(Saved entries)
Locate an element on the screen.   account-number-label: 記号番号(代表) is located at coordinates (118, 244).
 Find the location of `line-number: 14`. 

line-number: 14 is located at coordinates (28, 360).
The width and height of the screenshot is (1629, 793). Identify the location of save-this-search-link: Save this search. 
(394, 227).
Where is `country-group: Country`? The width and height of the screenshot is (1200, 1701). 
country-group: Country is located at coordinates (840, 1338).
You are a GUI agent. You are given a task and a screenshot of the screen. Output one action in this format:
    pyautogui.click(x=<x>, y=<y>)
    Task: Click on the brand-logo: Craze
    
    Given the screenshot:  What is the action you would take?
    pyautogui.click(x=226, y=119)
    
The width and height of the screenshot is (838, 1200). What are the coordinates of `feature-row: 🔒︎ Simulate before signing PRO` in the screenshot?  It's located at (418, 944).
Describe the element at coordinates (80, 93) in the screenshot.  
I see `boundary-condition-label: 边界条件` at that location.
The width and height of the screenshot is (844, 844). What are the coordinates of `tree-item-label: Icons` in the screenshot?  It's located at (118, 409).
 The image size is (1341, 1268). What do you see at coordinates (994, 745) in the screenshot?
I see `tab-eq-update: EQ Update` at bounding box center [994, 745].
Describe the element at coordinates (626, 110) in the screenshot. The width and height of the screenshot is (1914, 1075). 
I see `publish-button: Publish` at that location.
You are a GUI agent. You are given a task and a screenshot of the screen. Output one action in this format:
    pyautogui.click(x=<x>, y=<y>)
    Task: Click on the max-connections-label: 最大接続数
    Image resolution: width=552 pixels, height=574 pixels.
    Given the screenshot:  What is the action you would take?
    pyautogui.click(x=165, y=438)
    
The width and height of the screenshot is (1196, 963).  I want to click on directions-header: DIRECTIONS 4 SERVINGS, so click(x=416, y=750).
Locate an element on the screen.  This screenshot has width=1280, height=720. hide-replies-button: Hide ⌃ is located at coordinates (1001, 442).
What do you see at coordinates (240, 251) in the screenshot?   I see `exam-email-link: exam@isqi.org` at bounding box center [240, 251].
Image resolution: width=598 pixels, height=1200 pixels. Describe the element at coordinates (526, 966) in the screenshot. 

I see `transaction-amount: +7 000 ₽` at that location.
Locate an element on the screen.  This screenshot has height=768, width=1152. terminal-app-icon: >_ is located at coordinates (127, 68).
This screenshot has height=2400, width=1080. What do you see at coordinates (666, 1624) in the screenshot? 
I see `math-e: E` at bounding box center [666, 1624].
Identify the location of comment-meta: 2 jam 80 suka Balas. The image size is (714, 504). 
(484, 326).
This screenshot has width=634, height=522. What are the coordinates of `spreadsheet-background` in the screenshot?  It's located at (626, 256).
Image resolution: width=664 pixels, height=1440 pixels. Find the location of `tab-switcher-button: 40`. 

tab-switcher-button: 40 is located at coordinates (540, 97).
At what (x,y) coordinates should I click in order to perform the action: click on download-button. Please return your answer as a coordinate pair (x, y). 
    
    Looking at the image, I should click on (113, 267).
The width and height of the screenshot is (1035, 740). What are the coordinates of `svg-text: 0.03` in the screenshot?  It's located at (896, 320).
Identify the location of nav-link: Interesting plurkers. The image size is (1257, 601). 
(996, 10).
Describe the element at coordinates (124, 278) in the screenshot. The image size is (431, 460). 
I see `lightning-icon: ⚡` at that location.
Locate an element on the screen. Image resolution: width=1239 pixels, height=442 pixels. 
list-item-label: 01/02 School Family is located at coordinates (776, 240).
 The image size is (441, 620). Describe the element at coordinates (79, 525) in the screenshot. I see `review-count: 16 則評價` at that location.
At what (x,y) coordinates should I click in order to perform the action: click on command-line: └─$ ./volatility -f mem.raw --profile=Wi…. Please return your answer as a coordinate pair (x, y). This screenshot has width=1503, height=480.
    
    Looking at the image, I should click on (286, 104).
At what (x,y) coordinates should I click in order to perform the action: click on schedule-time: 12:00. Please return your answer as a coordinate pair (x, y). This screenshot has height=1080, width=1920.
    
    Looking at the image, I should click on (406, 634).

**Job**: Copy out the lines of the saved entries exactly, starting with the first line and going on through the line with "center [994, 745].".

**Task result**:
Locate an element on the screen.   account-number-label: 記号番号(代表) is located at coordinates (118, 244).
 Find the location of `line-number: 14`. 

line-number: 14 is located at coordinates (28, 360).
The width and height of the screenshot is (1629, 793). Identify the location of save-this-search-link: Save this search. 
(394, 227).
Where is `country-group: Country`? The width and height of the screenshot is (1200, 1701). 
country-group: Country is located at coordinates (840, 1338).
You are a GUI agent. You are given a task and a screenshot of the screen. Output one action in this format:
    pyautogui.click(x=<x>, y=<y>)
    Task: Click on the brand-logo: Craze
    
    Given the screenshot:  What is the action you would take?
    pyautogui.click(x=226, y=119)
    
The width and height of the screenshot is (838, 1200). What are the coordinates of `feature-row: 🔒︎ Simulate before signing PRO` in the screenshot?  It's located at (418, 944).
Describe the element at coordinates (80, 93) in the screenshot.  
I see `boundary-condition-label: 边界条件` at that location.
The width and height of the screenshot is (844, 844). What are the coordinates of `tree-item-label: Icons` in the screenshot?  It's located at (118, 409).
 The image size is (1341, 1268). What do you see at coordinates (994, 745) in the screenshot?
I see `tab-eq-update: EQ Update` at bounding box center [994, 745].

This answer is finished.